Textauszug.

———

Noch nie änderte sich das Verhältnis zum Tod so umfassend
Thesen zur Zukunft der Bestattungskultur
von: Niels Biewer, Prof. Dr. Jürgen MilchertAnhand zweier kulturhistorisch bedeutender, unter Denkmalschutz stehender Osnabrücker Friedhöfe, die zum Ende des Jahres 2015 entwidmet werden sollen, erarbeiten wir derzeit innerhalb eines Forschungsprojekts an der Hochschule Osnabrück ein "Konzept zur nachhaltigen Nutzung von Kulturdenkmalen mit Grünbestand am Beispiel der Denkmale Hase- und Johannisfriedhof". Während dieser Arbeit wurde uns deutlich, dass wir, was die Entwicklung der Friedhofs- und Bestattungskultur betrifft, in einer einzigartigen Zeit leben. Dies ist die stärkste Erkenntnis unseres Projekts. So rasch und so umfassend, aber auch so facettenreich hat sich in der Geschichte der Menschheit noch nie das Verhältnis zum Tod verändert. Dies hat zugleich eine beträchtliche persönliche wie kollektive Unsicherheit in unserem Verhältnis zum eigenen und fremden Tod und im Trauerverhalten zur Folge. Zugleich ergeben sich damit aber auch neue, interessante und vielfältige Zukunftschancen für den Aufgabenbereich Friedhofskultur. In den folgenden Thesen sollen hierzu einige Aspekte in den Diskurs gebracht werden.

———

Ausgangsmaterial.

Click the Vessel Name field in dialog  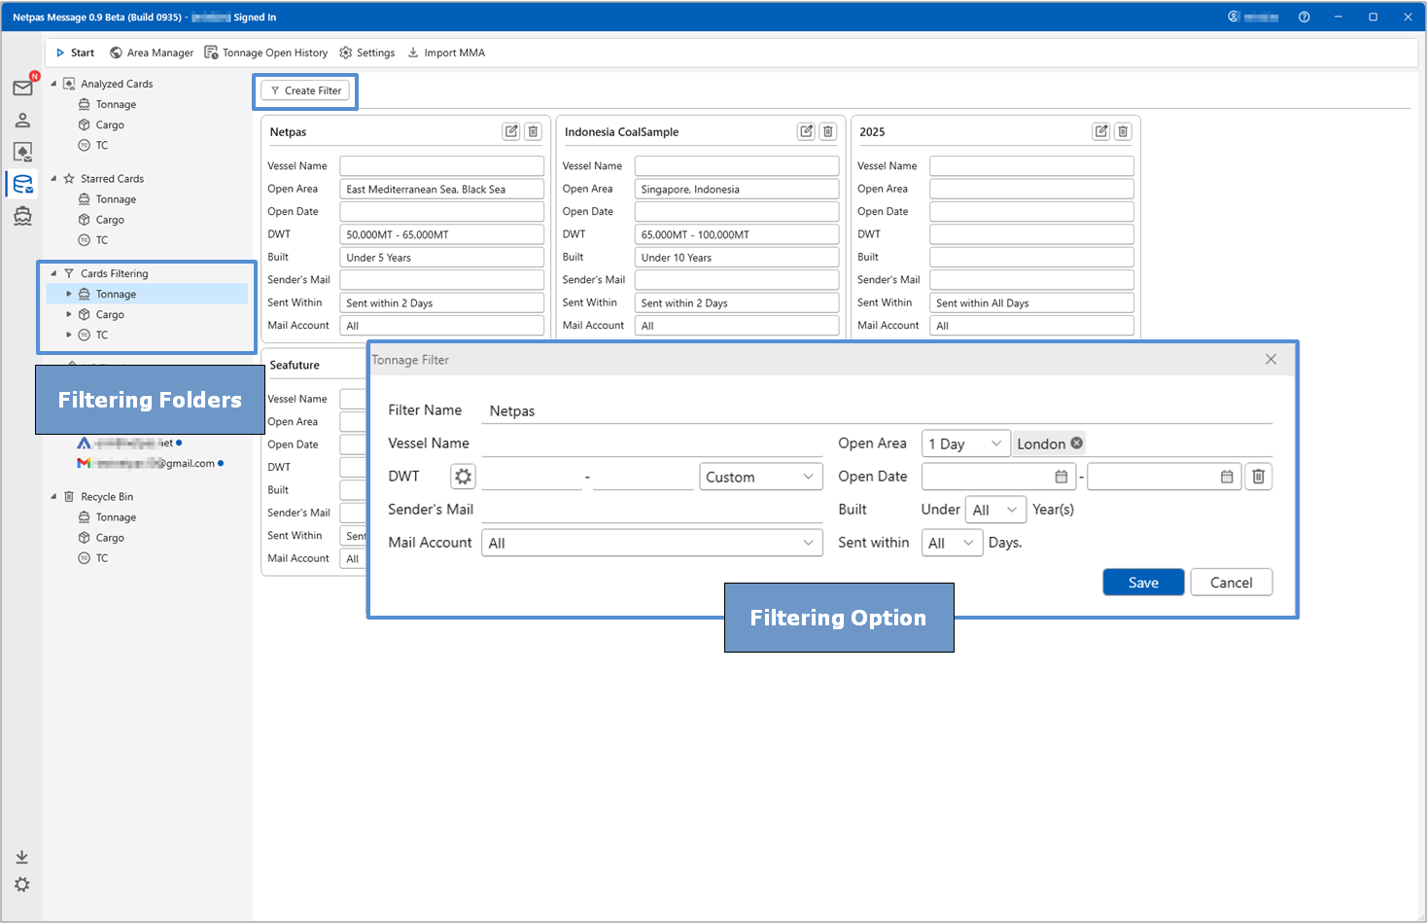click(651, 444)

———

Aufgabenstellung.
Führe den Text zur Bestattungskultur nach seinem letzten Satz weiter. Die Zeilen stehen in keinem Zusammenhang mit dem Text zur Bestattungskultur.

Endergebnis.
These 1: Vom Auseinanderfallen des Trauer- und Bestattungsortes
Historisch gesehen waren Trauer- und Bestattungsort nicht nur in unserer Kultur eng miteinander verbunden. In den vom Monotheismus beeinflussten Religionen schien es geradezu ein göttliches Gebot, einen Zusammenhang zwischen den Trauerritualen, Kultorten und dem Begräbnisort zu geben. Schließlich macht eine mögliche Weiterexistenz den verwesenden Körper und seine konkrete Verortung interessant, ja geradezu konstitutiv für religiöse Rituale und Andacht. In der Geschichte der christlichen Begräbniskultur wird dies besonders deutlich: Die "Gemeinschaft der Lebenden und Toten" mit der gebauten Kirche als Versammlungs- und Kultraum und als heilige Glaubensgemeinschaft führt dazu, dass mit der besonderen Nähe des Grabes zum Altarraum die Nähe zum Göttlichen gesucht wird. So entstanden Grabgelege in Krypten, es gab Beisetzungen innerhalb und in der Nähe von Kirchen. Mit dem regelmäßigen Kirchenbesuch wurde der Zusammenhang zwischen den Lebenden und Toten immer wieder erinnert und "aufgeladen", denn ein Besuch der Gräber auf dem Kirchhof gehörte meist dazu. Diese religiöse Verknüpfung brachte auch Machtpotential mit sich: Wer den Ort und die Rituale um die Toten beherrscht, übt einen großen Einfluss auf die Lebenden aus. Auch heute noch sind die Friedhöfe in Stadt und Land die "öffentlichen Grünflächen", die das größte Identifikationspotential aller Freiräume aufweisen.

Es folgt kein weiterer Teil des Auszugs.